**Exercise goal**
Pictures excluded, copy word for word the lines from the one holding "Task: Click the chevron in Days selector" through the last line below.

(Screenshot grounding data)
####################
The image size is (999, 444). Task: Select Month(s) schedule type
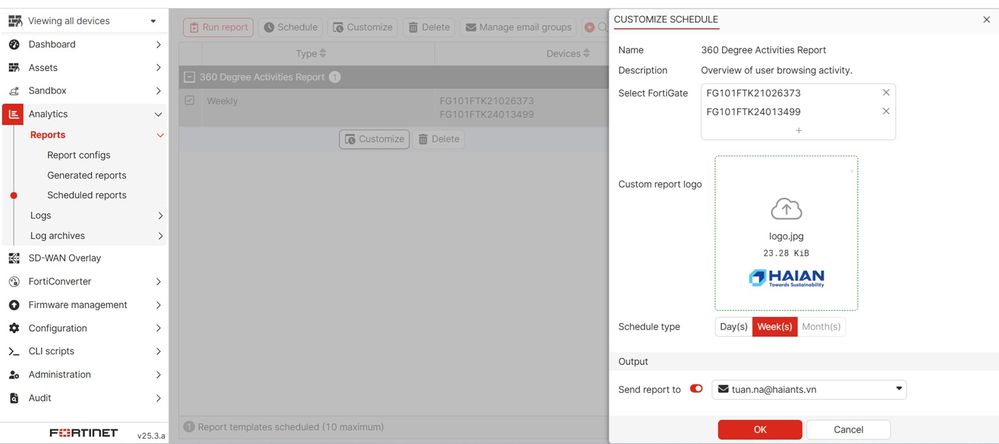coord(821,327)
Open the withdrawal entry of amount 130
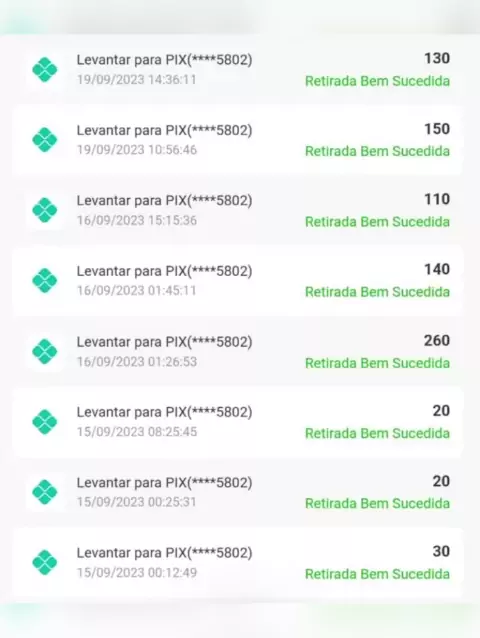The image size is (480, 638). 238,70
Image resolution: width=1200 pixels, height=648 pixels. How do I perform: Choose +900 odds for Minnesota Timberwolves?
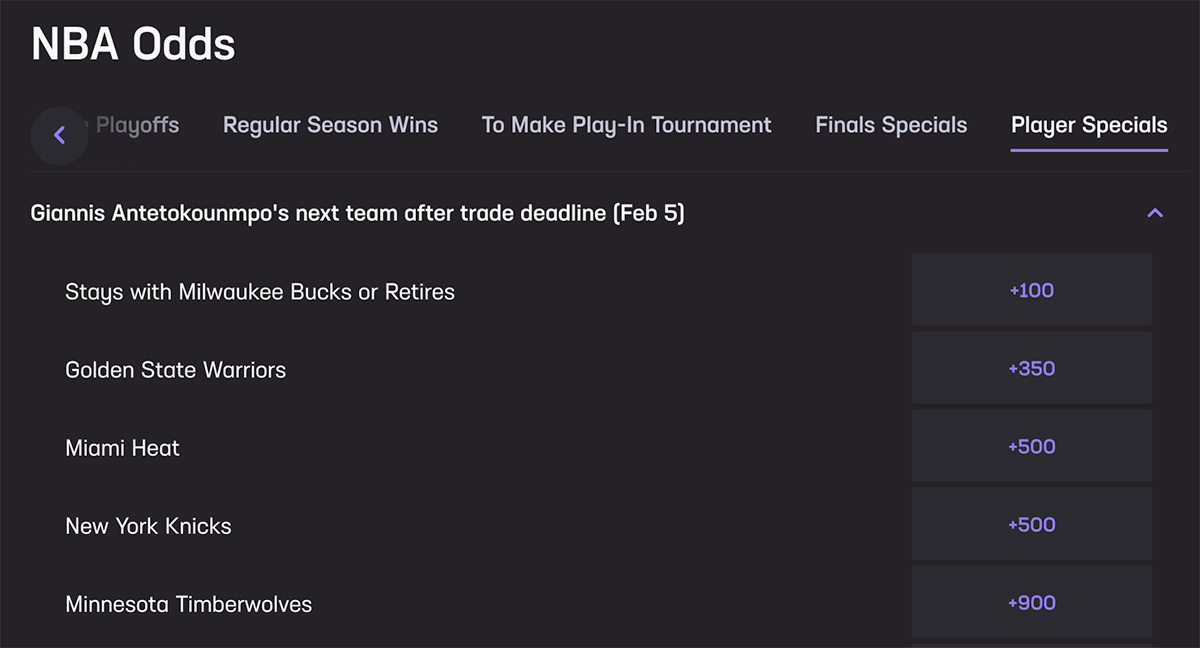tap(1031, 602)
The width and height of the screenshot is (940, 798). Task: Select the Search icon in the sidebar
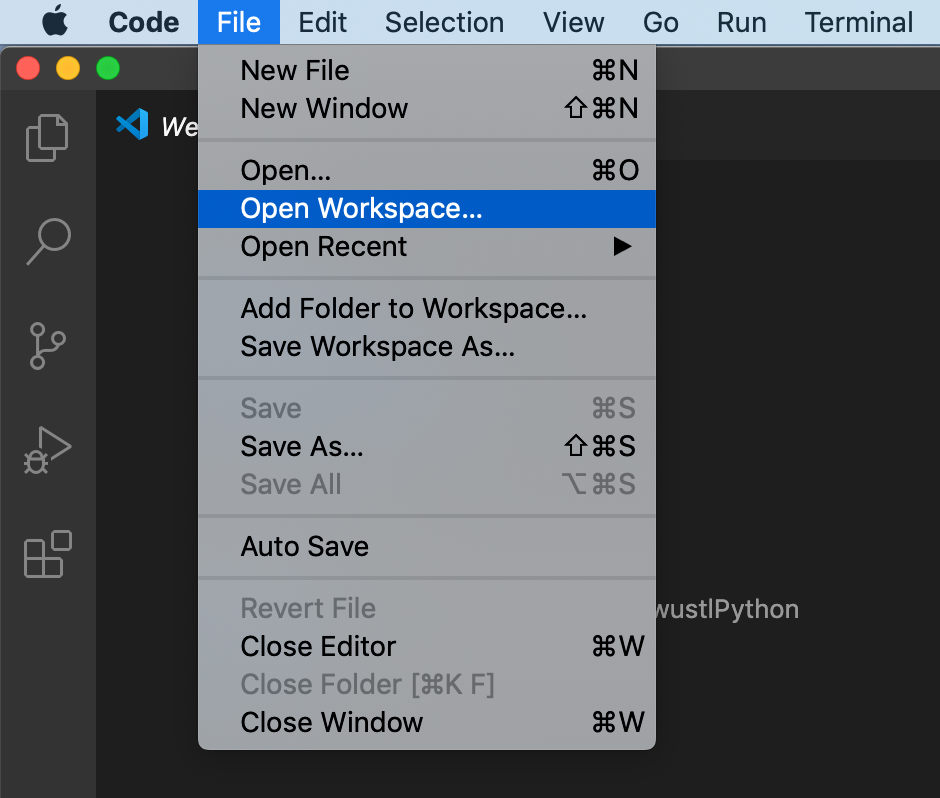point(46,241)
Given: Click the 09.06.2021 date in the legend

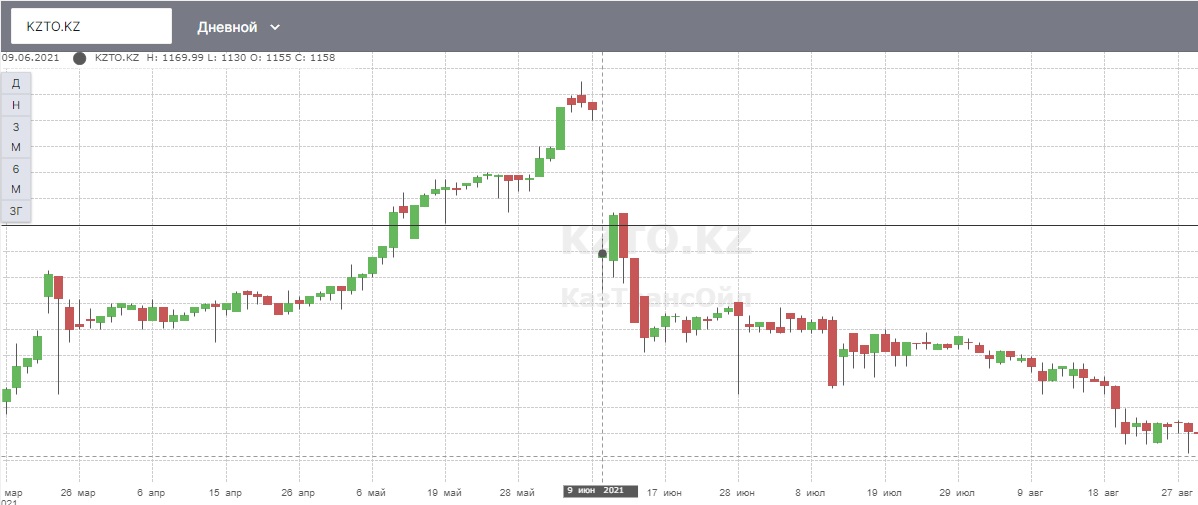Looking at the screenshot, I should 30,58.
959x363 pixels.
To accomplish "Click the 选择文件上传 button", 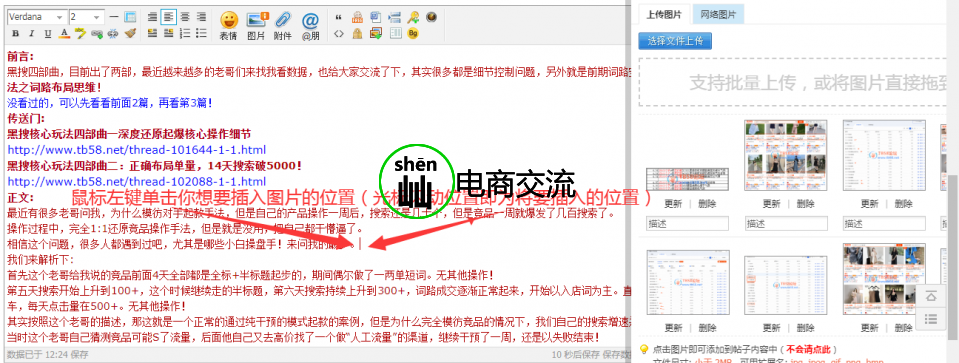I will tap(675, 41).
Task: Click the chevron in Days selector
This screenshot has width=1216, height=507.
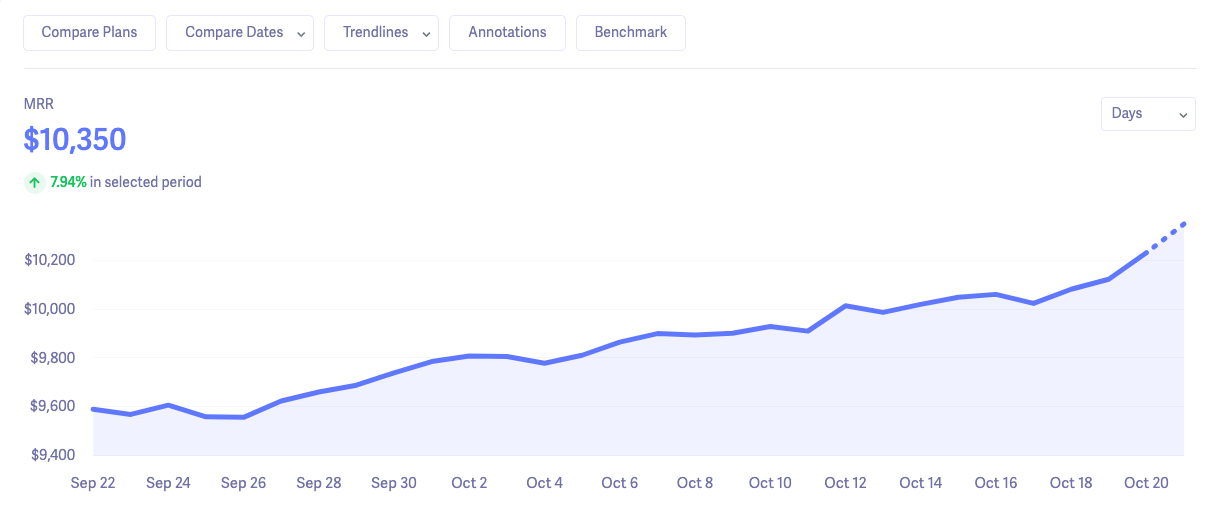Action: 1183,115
####################
**Response**
Task: Click the chevron in Days selector
This screenshot has width=1216, height=507.
Action: 1183,115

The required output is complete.